Who Came Out Looking Less Of A Dick: While Russell doesn't come out looking too rosy, you can read a different account of the "Three Kings" dust up in Sharon Waxman's "Rebels on the Backlot" (click here) that paints Clooney more as the troublemaker who pushed one button too many. However, Tomlin wins everything, our hearts included, for that clip, but on "Nailed,” if that story has been reported accurately, then Russell takes the cookie.
What Movie: "Transformers"
What Went Down: Prior to the filming of “Transformers: Dark of the Moon,” Fox publicly lambasted her director Michael Bay comparing him, sigh, to Hitler on-set. It’s debated whether, as Fox says, she refused to work on the third ‘Transformers’ or whether as Bay maintains, he fired her on advice from Steven Spielberg, but with everyone from Fox’s subsequent co-star Chris O’Dowd to Shia LaBeouf weighing in, the spat became emblematic of Hollywood’s attitude to sexism (whether Fox intended this consequence or not) for about six minutes back there.

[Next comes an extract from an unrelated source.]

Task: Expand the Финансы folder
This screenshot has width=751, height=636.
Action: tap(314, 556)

Choice Quote: “...he's a nightmare to work for” -- Fox on Bay
“I'm sorry, Megan. I'm sorry I made you work twelve hours. I'm sorry that I'm making you show up on time. Movies are not always warm and fuzzy.” -- Bay in a GQ interview
Who Came Out Looking Less Of A Dick: Oh how we’ve gone back and forth on this one! Initially, we were Team Megan for the sheer unexpectedness of a to-that-date all-but-mute sex kitten so publicly biting the hand that feeds, even if everyone who invokes Hitler in a comparison should automatically lose the argument. But her subsequent reported apology, and sign-on to the goddamn Bay-produced “Teenage Mutant Ninja Turtles” movie, kind of negates that. And with Shia LaBeouf’s contribution to this important discourse delivered in particularly nasty form, we’re prepared to believe that the dickishness quotient is so high on those movies that our finely calibrated instruments of dickishness detection simply get overloaded.

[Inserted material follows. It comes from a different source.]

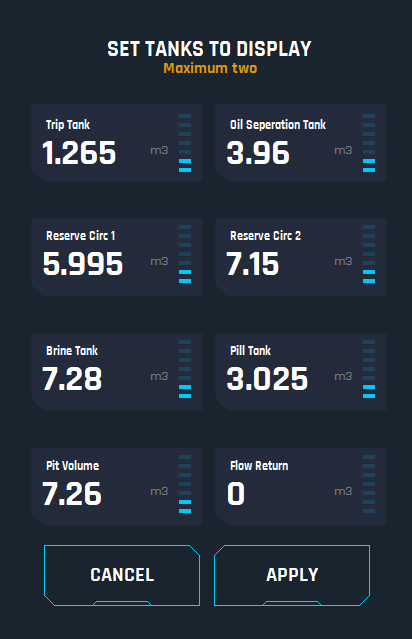
Task: Click the Flow Return empty level gauge
Action: pos(369,484)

What Movie:"Aguirre, Wrath of God” (1972)/“Fitzcarraldo" (1982) etc
What Went Down: Perhaps the most the most legendary actor/director feud, at least in world cinema terms, what marks out the Herzog/Kinski collaboration is the almost archetypal way it details the love/hate relationship between an obsessive director and his obsessive muse. Not only the that, but the self-awareness with which they seemed to embark on their projects (including a documentary on the very subject, Herzog’s surprisingly fond portrait of Kinski “My Best Fiend”) makes for endlessly compelling anecdotes and quotes, and not a few death threats. Add to that the often physically grueling conditions in which they shot and Kinski’s beyond-method descent (ascent?) into madness and delusion, and you have one of the most combustible combinations of temperaments and circumstance ever marshaled into being for a film. Or six -- up until Kinski walked out on “Cobra Verde” and they never re-teamed thereafter.
Choice Quote: “You leave this jungle now and you'll find eight bullets in you and the ninth one will be for me” -- Herzog to Kinski after he threatened to leave ‘Aguirre.’
Who Came Out Looking Less Of A Dick: Herzog. He may be a mercurial madman in his own right, but you get the feeling that he is always able to put whatever mania is at hand in service of a unique artistic sensibility. Kinski, however, even before the dire accusations of sexual abuse made against him more recently, had a wide streak of insanity that seemed to leak into all corners of his life. And while that made him undeniably exciting to watch, he was never more scintillating onscreen than when it was conducted down the lightning rod of Herzog’s strength of will and innate intelligence.